Metal baseball bats produce higher ball exit velocity (BEV) than wood bats, increasing the risk of impact injuries to infield players. In this paper, maximum BEV from a wood and a metal bat were determined using the finite element method.

METHODS

Three-dimensional (3-D) bat kinematics at the instant of impact were determined from high-speed videography (N = 17 high-performance batters). A linear viscoelastic constitutive model was developed for stiffer and softer types of baseballs. The risk of impact injury was determined using available movement time data for adult pitchers; the data indicate that 0.400 s is required to evade a batted ball.

RESULTS

The highest BEV (61.5 m.s(-1)) was obtained from the metal bat and the stiffer ball model, equating to 0.282 s of available movement time.

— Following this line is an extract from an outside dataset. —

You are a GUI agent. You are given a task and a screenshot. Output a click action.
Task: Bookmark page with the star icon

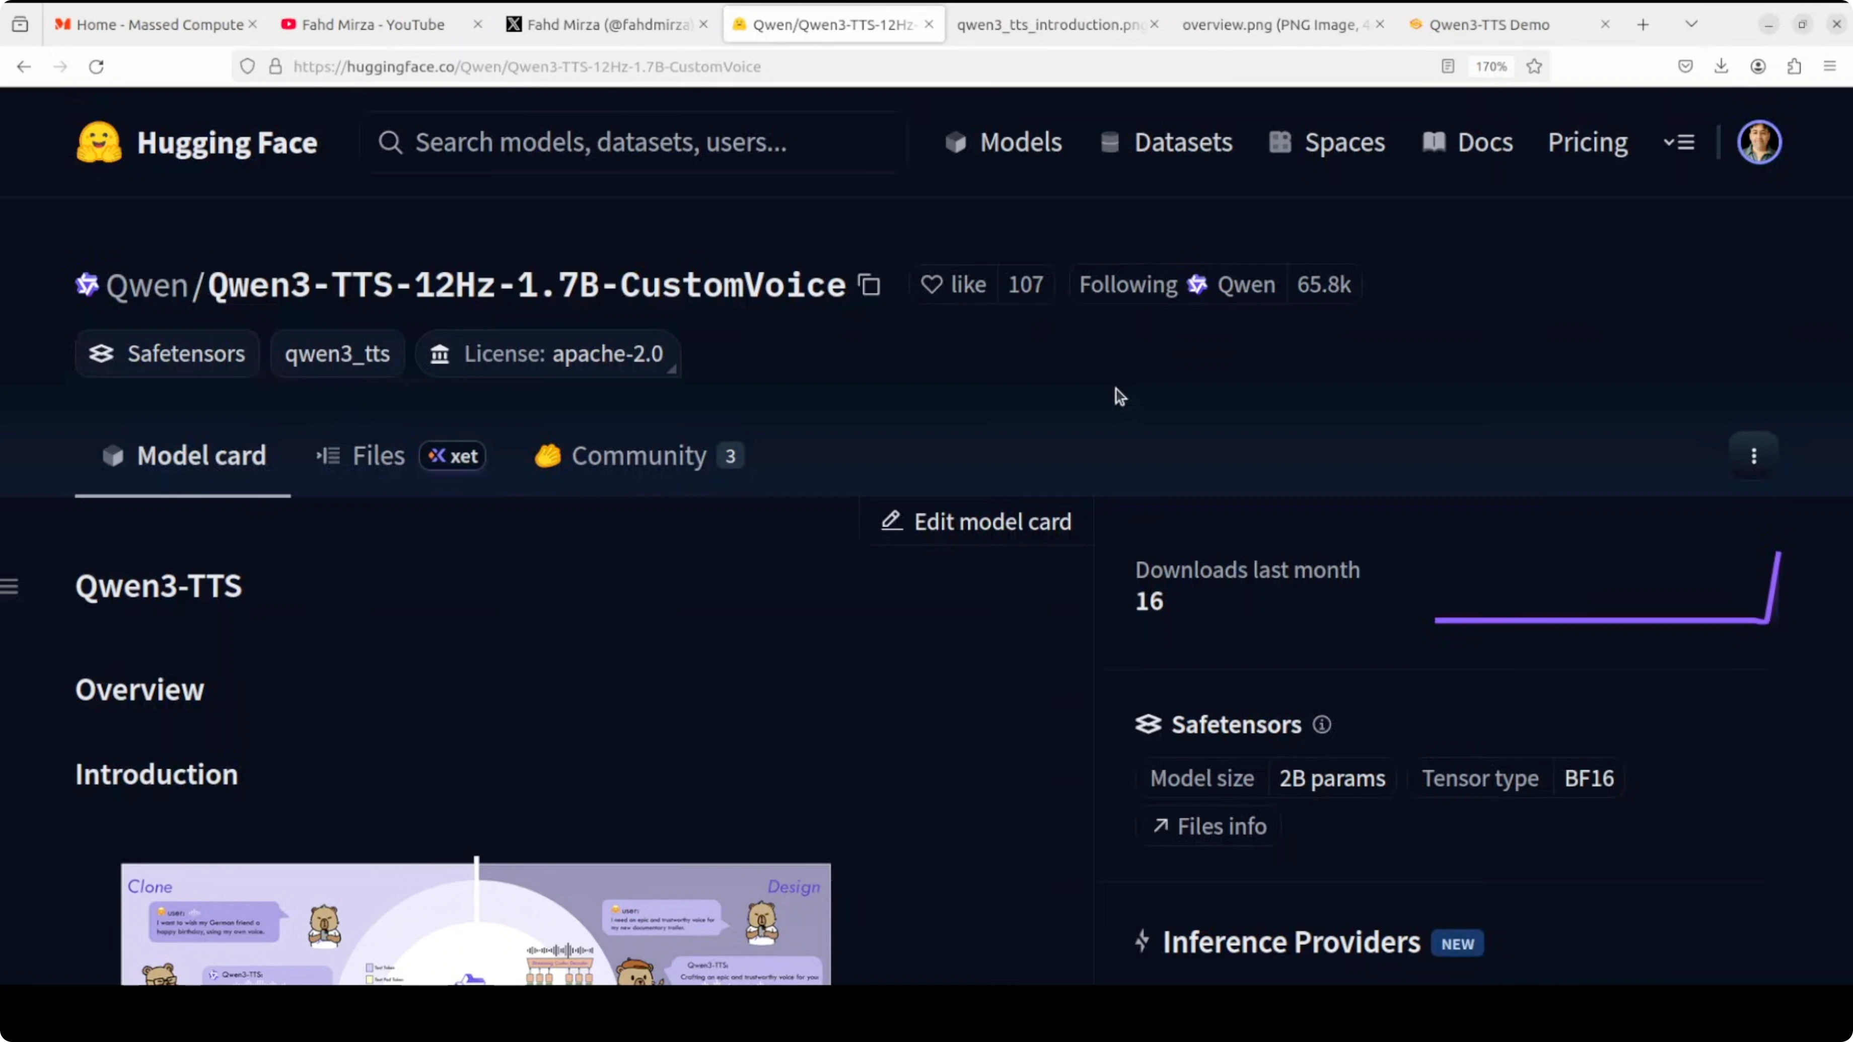tap(1534, 67)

For five impacts along the long axis of each bat, the "best case scenario" resulted from the wood bat and the softer ball (46.0 m.s(-1), 0.377 s).

CONCLUSIONS

The performance difference between the bats was attributed to the preimpact linear velocity of the bat impact point and to differences in orientation on the horizontal plane. Reducing the swing moment of the baseball bat, and the shear and relaxation modulii of the baseball, increased the available movement time.